* **WORK TO BE COMPLETED**
The lines from the start of the data through the line with "Προσλήψεις (532, 1611)" are to be returned verbatim; all later lines are to be omitted.

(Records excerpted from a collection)
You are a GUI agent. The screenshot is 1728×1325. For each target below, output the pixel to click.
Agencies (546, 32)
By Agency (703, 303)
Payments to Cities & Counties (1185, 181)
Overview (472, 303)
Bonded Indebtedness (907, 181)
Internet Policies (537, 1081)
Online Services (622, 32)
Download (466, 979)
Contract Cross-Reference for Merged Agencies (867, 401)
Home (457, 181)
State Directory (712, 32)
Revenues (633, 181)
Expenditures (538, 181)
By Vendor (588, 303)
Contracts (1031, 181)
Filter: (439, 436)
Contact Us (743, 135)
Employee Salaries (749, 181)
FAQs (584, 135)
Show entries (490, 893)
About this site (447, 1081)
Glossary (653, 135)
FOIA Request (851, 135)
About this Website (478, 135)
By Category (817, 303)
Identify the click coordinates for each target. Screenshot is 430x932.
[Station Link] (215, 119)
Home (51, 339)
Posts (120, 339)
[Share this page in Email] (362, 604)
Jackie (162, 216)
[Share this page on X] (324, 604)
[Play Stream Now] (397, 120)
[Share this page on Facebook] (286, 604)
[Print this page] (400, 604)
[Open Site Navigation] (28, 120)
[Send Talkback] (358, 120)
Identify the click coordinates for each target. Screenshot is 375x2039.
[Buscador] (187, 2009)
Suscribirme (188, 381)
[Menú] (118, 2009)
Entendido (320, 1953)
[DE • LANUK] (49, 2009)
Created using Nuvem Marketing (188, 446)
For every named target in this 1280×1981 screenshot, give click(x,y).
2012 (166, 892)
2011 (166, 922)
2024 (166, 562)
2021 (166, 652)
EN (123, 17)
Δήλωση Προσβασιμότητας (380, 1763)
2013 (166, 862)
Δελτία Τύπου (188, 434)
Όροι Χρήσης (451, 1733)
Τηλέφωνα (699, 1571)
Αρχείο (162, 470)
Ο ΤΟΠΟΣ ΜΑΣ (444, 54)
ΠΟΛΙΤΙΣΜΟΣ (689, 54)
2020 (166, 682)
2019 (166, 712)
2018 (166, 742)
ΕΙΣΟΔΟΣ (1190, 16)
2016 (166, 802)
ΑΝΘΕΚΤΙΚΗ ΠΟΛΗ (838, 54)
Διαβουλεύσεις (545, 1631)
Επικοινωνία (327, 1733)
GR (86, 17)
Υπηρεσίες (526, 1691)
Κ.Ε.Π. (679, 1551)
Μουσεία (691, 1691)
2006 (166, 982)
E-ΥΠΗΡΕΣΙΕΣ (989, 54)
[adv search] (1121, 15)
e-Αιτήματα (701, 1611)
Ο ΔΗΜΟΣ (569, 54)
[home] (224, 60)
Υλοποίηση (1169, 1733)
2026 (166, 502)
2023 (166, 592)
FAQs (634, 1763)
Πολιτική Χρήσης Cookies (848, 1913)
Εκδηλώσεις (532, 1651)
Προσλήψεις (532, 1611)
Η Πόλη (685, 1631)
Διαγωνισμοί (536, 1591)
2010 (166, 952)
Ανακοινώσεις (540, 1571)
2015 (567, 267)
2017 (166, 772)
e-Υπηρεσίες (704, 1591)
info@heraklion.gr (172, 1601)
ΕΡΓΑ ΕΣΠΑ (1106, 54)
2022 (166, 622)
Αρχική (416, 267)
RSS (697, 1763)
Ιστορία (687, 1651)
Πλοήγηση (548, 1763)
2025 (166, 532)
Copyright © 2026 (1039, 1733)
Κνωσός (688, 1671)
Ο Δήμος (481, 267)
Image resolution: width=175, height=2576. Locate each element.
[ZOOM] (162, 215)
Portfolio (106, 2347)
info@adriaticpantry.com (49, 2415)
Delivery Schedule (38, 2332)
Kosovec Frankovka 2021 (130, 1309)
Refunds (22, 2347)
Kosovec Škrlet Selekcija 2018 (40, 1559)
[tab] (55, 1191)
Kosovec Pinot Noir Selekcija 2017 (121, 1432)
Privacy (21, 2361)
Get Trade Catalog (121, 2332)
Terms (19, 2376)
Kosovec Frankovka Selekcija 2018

* **TASK SOLUTION**
You are a GUI agent. The screenshot is 1728×1325. For each target below, output the pixel to click.
Agencies (546, 32)
By Agency (703, 303)
Payments to Cities & Counties (1185, 181)
Overview (472, 303)
Bonded Indebtedness (907, 181)
Internet Policies (537, 1081)
Online Services (622, 32)
Download (466, 979)
Contract Cross-Reference for Merged Agencies (867, 401)
Home (457, 181)
State Directory (712, 32)
Revenues (633, 181)
Expenditures (538, 181)
By Vendor (588, 303)
Contracts (1031, 181)
Filter: (439, 436)
Contact Us (743, 135)
Employee Salaries (749, 181)
FAQs (584, 135)
Show entries (490, 893)
About this site (447, 1081)
Glossary (653, 135)
FOIA Request (851, 135)
About this Website (478, 135)
By Category (817, 303)
Identify the click coordinates for each target. Screenshot is 430x932.
[Station Link] (215, 119)
Home (51, 339)
Posts (120, 339)
[Share this page in Email] (362, 604)
Jackie (162, 216)
[Share this page on X] (324, 604)
[Play Stream Now] (397, 120)
[Share this page on Facebook] (286, 604)
[Print this page] (400, 604)
[Open Site Navigation] (28, 120)
[Send Talkback] (358, 120)
Identify the click coordinates for each target. Screenshot is 375x2039.
[Buscador] (187, 2009)
Suscribirme (188, 381)
[Menú] (118, 2009)
Entendido (320, 1953)
[DE • LANUK] (49, 2009)
Created using Nuvem Marketing (188, 446)
For every named target in this 1280×1981 screenshot, give click(x,y).
2012 (166, 892)
2011 (166, 922)
2024 (166, 562)
2021 (166, 652)
EN (123, 17)
Δήλωση Προσβασιμότητας (380, 1763)
2013 (166, 862)
Δελτία Τύπου (188, 434)
Όροι Χρήσης (451, 1733)
Τηλέφωνα (699, 1571)
Αρχείο (162, 470)
Ο ΤΟΠΟΣ ΜΑΣ (444, 54)
ΠΟΛΙΤΙΣΜΟΣ (689, 54)
2020 (166, 682)
2019 (166, 712)
2018 (166, 742)
ΕΙΣΟΔΟΣ (1190, 16)
2016 (166, 802)
ΑΝΘΕΚΤΙΚΗ ΠΟΛΗ (838, 54)
Διαβουλεύσεις (545, 1631)
Επικοινωνία (327, 1733)
GR (86, 17)
Υπηρεσίες (526, 1691)
Κ.Ε.Π. (679, 1551)
Μουσεία (691, 1691)
2006 (166, 982)
E-ΥΠΗΡΕΣΙΕΣ (989, 54)
[adv search] (1121, 15)
e-Αιτήματα (701, 1611)
Ο ΔΗΜΟΣ (569, 54)
[home] (224, 60)
Υλοποίηση (1169, 1733)
2026 (166, 502)
2023 (166, 592)
FAQs (634, 1763)
Πολιτική Χρήσης Cookies (848, 1913)
Εκδηλώσεις (532, 1651)
Προσλήψεις (532, 1611)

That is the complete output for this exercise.